━━━ Given data
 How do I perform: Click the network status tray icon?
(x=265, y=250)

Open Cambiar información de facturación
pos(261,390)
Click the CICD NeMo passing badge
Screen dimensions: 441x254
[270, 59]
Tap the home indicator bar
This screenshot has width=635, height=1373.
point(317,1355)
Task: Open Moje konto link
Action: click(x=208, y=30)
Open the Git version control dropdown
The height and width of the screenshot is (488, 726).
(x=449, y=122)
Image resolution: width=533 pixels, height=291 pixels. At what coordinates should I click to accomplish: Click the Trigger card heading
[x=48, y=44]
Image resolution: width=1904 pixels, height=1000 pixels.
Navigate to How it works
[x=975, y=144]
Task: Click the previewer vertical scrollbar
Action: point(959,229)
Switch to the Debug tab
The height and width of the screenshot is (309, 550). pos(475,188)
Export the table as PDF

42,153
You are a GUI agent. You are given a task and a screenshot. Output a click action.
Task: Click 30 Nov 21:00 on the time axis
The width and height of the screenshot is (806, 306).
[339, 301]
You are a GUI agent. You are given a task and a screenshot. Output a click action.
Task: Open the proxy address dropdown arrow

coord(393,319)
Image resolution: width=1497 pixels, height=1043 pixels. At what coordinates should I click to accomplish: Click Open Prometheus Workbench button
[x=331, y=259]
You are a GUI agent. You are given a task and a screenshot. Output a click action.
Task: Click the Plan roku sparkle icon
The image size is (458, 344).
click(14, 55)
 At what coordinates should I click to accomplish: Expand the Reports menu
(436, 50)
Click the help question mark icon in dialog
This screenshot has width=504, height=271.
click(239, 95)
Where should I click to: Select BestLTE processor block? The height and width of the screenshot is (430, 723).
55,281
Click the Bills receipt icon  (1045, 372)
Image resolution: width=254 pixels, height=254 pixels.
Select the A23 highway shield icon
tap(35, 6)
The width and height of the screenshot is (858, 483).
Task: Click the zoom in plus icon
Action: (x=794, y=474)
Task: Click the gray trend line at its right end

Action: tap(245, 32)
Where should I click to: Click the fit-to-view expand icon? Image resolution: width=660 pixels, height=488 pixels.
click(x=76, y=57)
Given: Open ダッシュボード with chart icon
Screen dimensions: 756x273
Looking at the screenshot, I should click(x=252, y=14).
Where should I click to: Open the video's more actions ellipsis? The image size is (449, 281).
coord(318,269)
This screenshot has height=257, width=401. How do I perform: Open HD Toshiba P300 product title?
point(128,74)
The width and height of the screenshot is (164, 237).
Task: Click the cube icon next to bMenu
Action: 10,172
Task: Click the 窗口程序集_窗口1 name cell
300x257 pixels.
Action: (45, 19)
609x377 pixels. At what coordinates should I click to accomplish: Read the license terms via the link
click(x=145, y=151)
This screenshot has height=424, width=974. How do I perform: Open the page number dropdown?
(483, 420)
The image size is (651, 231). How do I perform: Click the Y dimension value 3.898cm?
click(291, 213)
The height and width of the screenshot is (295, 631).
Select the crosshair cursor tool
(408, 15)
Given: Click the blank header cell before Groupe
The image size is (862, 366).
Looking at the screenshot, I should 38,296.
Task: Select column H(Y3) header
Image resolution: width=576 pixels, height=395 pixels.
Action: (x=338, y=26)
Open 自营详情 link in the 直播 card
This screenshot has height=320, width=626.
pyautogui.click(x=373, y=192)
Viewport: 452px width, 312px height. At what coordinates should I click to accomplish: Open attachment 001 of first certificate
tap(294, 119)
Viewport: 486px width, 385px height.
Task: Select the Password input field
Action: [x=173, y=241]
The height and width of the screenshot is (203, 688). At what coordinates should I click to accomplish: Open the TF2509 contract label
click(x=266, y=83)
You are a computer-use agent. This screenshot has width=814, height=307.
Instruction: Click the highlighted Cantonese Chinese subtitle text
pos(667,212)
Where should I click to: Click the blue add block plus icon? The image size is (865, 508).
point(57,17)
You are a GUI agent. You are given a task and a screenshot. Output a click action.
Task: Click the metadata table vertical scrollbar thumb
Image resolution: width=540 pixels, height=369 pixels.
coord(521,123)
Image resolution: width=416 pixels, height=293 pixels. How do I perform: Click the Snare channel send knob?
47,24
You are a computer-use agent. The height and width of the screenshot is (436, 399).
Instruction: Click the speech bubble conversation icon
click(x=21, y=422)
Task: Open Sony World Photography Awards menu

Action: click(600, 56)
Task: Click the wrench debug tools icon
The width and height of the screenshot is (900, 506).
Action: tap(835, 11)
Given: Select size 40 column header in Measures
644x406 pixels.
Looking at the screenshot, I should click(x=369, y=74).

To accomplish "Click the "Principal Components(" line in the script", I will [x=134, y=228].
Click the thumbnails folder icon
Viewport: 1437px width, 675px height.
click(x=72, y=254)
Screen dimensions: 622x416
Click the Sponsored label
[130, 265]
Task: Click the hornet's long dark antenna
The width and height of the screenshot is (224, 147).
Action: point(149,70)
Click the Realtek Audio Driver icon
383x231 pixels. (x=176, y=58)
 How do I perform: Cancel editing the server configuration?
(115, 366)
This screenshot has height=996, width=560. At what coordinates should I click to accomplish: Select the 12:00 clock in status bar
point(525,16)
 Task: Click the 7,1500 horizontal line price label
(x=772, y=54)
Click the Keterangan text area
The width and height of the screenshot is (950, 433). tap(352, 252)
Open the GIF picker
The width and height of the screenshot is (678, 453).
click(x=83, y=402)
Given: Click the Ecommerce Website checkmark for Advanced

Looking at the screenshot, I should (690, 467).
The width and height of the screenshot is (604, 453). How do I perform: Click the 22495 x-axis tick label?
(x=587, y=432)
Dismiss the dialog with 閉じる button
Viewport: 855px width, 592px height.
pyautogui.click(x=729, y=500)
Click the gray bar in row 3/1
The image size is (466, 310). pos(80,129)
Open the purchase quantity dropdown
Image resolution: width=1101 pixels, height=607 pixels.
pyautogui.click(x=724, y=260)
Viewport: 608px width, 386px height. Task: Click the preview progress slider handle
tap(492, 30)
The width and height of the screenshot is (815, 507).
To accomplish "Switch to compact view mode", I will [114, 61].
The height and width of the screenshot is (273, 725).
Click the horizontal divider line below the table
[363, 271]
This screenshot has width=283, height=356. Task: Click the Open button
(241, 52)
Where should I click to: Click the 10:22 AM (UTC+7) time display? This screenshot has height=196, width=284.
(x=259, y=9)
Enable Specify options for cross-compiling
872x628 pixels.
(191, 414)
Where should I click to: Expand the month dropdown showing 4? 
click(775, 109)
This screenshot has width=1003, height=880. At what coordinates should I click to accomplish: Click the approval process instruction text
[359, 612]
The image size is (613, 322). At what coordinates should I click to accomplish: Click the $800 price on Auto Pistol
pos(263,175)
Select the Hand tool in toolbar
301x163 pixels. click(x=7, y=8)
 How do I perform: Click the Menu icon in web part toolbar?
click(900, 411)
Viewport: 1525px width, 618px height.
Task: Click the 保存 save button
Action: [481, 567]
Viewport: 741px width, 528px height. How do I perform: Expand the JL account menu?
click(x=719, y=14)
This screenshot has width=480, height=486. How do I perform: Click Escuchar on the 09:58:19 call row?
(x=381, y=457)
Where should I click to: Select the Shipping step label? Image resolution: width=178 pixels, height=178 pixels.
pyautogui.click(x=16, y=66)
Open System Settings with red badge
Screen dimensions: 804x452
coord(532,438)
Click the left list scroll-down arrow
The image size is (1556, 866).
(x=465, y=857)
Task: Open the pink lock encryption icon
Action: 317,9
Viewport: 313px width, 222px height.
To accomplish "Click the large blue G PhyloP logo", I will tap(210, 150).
━━━━━━
What to produce: When a line in the records above contains the word "computer", copy it.

Finished task:
You are a computer-use agent. This screenshot has width=814, height=307.
You are a computer-use agent. The height and width of the screenshot is (436, 399).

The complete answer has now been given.